Why is this suspicious? Well, for one thing, Charles Lieber was doing work for the Wuhan University of Technology, in the same city that hosts the Wuhan Institute of Virology.
For another, he’s a colleague of Robert Langer, one of the MIT bigwigs at Moderna, and they’ve co-written papers together.
“What makes this so special is that there are little sensors built into this tissue, so you can monitor the performance of what you created,” explains Robert Langer, the Massachusetts Institute of Technology professor who envisions this latest discovery being used to create an artificial heart. “It’s a long way off, but it’s a real possibility,” he said.
Harvard University chemist Charles Lieber compared the breakthrough to a desktop computer, which uses special software to fix problems automatically and extend the life of the computer chip.
“We’ve brought the basics of what is inside your computer and put it inside synthetic tissue,” Lieber said.
In fact, Robert Langer expressed shock that Charles Lieber was arrested:
Robert Langer, a chemical engineer at MIT and a prolific inventor and entrepreneur, said Tuesday that he knows Lieber and was startled by the news.
“I’ve always thought of him as an outstanding scientist,” Langer said in an email. “I’ve had some of his former students in my lab a number of years ago, and we collaborated a bit a number of years ago.”
Lieber, 60, helped pioneer the placement of nanowires that could go into a tissue-engineered heart and sense how the organ is functioning, Langer said. Since the 1960s, scientists have struggled to develop working artificial hearts — first mechanical ones and more recently a living organ manufactured for transplantation in people with severe cardiac disease.
So, not only is Charles Lieber linked to DARPA, and to Wuhan, he’s also linked to one of the top researchers at Moderna: Robert Langer, who is an expert in nanotech drug delivery.
Both Robert Langer and Charles Lieber’s papers describe technologies that could be utilized to “upgrade” people with bionics, from artificial tissue scaffolds, to biosensors and more.
These are some very odd coincidences.
The BRAIN Initiative and N3 Nanotransducers
In 2014, DARPA began the BRAIN Initiative (short for Brain Research through Advancing Innovative Neurotechnologies) to study every aspect of the human brain, including performing BCI research.
Many of the files regarding this program and its sub-programs are publicly available on DARPA’s website.

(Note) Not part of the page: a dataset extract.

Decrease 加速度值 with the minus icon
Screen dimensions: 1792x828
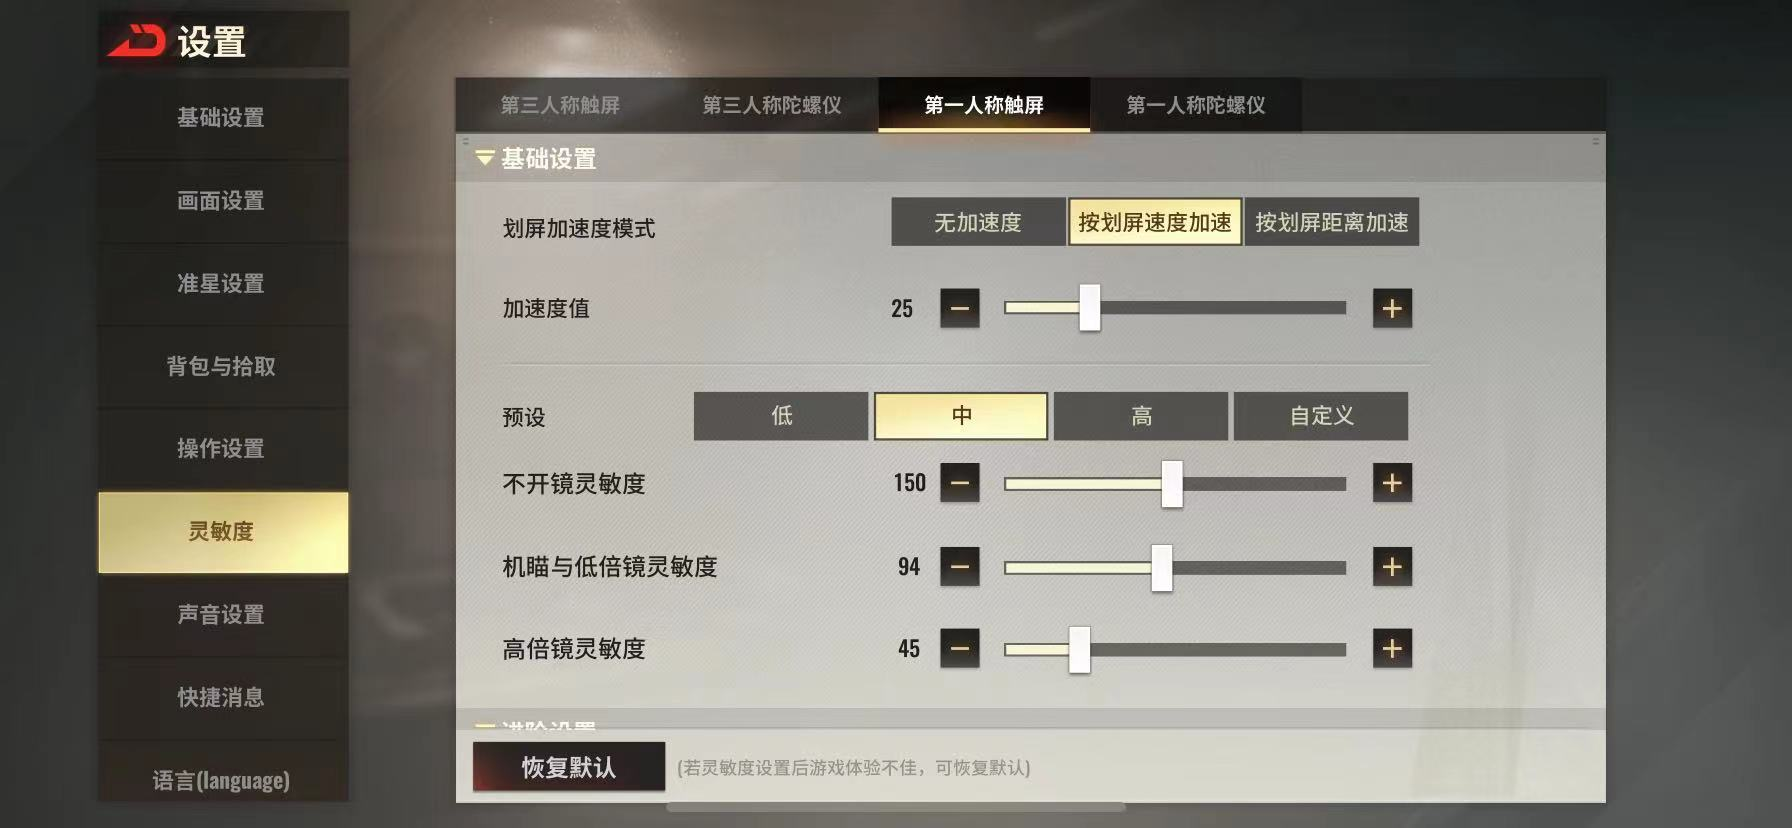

One component of the BRAIN Initiative is something called N3, or Next-generation Nonsurgical Neurotechnology. The grant proposal for N3 can be reviewed here:
The high-resolution neural interfaces available today require a craniotomy for direct placement into the brain. The burden of surgery and associated risks are currently too high for this approach to be considered for use by able-bodied individuals. The N3 program aims to overcome these issues by developing a nonsurgical neural interface that is safe for human use, and that has high spatiotemporal resolution and low latency to enable function on par with current microelectrode technology. The interface must be bidirectional and will integrate technology for both neural recording (read out) and neural stimulation (write in). The developed technology must be agnostic to the interfaced DoD-relevant system.
In short, they want a wireless BCI that doesn’t require a craniotomy (that is, cutting away chunks of the skull to stuff electrodes into the brain, which, again, is highly invasive and harmful).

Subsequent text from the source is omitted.